WASHINGTON, D.C. — The Family Research Council held an Oct. 9 panel in response to the Elliot Institute poll on the harmful effects of abortion. The poll found that 85 percent of American adults believe that an abortion causes significant emotional problems.

Six panelists highlighted the findings of the poll and also mentioned the refusal of America's mental health care organizations to acknowledge these emotional problems. Vincent M. Rue, of the Institute for Pregnancy Loss, said that the topic "continues to be politically incorrect in the USA."

Panelists cited studies indicating that 35 percent of women in the U.S. have had at least one abortion by age 45. David Reardon, the director of the Elliot Institute, said the large number of women having abortions means there is a significant gap in  treatment.

"Politicians who ignore the issue of post-abortion complications are ignoring an important concern of the American people," the director said.

Though grassroots organizations provide some support for post-abortive women, most clinical psychiatric and psychological health professionals do not recognize or help with the emotional loss that people feel from abortions, Reardon said.

Reardon also emphasized the need for politicians to demonstrate that they are "deeply concerned" and that they want to "protect and help" the 30 million men and women touched by abortion. A message of hope—instead of judgment—will speak volumes to those impacted by the negative effects of abortion, Reardon said.

Only 15 percent of the people surveyed believe that abortion generally makes women's lives better. Seventy-one percent of participants across the ideological spectrum said that conducting research on these post-abortion complications should be a moderate to high priority.

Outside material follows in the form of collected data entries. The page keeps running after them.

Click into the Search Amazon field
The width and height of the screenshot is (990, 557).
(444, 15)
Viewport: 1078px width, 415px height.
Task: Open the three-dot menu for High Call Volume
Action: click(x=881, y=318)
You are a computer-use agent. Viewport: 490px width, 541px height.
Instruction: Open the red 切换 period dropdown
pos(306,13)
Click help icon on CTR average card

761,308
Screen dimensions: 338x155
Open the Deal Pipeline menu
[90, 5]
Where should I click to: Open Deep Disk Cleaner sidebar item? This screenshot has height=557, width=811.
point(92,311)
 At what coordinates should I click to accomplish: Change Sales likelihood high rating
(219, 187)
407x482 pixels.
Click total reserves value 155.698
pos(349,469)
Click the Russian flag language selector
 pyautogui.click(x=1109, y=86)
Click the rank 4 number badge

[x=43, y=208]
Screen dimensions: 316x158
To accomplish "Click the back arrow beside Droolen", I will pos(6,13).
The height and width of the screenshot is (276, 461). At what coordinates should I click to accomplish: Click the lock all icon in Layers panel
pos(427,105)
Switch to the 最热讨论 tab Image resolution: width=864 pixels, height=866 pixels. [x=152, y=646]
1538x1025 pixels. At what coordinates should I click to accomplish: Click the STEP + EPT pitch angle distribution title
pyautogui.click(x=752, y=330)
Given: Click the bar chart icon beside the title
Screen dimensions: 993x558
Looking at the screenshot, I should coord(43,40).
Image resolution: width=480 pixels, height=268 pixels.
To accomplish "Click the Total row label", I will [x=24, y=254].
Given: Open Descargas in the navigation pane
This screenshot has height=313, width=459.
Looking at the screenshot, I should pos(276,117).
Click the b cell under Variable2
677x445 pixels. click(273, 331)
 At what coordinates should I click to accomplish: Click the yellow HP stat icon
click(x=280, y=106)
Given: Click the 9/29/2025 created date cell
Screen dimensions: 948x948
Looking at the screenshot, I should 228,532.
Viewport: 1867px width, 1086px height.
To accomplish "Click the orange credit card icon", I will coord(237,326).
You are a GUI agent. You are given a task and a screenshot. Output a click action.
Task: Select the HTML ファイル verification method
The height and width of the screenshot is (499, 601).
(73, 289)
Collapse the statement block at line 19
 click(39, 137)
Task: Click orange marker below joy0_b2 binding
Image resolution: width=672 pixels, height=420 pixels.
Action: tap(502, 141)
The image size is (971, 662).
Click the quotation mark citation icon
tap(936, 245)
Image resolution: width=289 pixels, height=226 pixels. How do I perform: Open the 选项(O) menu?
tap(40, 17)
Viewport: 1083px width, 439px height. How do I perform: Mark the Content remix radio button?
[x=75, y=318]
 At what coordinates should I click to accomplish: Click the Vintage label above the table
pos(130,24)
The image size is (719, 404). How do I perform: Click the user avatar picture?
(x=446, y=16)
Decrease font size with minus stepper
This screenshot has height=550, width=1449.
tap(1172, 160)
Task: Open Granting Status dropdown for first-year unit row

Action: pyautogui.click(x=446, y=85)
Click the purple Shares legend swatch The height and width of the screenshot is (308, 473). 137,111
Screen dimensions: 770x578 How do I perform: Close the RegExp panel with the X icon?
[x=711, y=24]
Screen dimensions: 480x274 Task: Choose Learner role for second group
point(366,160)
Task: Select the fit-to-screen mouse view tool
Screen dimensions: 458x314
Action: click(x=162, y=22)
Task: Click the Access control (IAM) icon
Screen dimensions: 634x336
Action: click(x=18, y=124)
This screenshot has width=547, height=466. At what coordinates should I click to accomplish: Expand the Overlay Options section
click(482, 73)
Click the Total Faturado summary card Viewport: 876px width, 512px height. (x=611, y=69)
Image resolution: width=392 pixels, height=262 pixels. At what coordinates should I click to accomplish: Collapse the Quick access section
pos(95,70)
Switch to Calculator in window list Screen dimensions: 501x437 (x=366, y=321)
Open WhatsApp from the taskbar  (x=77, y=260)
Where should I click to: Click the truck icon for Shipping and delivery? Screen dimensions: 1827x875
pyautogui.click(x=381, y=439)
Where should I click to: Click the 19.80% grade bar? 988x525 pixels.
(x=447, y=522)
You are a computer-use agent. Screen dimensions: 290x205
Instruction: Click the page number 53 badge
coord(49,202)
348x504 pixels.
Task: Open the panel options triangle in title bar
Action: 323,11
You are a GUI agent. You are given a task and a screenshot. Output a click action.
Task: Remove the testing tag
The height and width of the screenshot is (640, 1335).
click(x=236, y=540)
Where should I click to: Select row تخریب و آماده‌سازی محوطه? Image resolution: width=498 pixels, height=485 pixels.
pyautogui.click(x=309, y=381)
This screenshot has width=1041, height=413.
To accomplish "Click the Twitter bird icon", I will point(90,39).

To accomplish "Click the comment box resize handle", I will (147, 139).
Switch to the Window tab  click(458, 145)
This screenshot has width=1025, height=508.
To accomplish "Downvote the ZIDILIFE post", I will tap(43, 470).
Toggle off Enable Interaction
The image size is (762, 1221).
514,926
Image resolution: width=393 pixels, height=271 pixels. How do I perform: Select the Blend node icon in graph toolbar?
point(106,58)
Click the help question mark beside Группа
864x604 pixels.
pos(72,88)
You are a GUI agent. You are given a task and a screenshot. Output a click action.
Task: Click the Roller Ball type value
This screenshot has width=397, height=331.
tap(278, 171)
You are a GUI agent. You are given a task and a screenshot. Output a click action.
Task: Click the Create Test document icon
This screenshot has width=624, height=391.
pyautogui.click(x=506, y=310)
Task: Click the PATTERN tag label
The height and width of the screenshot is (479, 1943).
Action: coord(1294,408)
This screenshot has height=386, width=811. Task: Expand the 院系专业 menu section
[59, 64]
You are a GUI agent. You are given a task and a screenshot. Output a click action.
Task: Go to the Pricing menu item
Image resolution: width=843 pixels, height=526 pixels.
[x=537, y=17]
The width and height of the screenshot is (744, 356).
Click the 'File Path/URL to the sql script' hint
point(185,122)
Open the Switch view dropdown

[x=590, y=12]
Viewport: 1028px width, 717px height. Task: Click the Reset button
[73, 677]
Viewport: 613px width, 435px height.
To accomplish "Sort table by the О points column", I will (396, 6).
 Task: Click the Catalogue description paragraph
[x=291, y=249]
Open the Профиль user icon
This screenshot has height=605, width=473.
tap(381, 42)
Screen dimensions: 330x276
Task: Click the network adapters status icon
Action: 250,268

All the panelists agreed that the survey is a breakthrough in abortion research and shows that the American people are aware of the health effects of abortion and are looking for answers in how to deal with them.

In addition to Reardon, panelists included Vincent M. Rue of the Institute for Pregnancy Loss; Priscilla Coleman, a professor at Bowling Green State University; psychiatrist Martha Shuping; Catherine Coyle of the Alliance for Post Abortion Research and Training nd Tom McClusky, vice president of government affairs at the Family Research Council.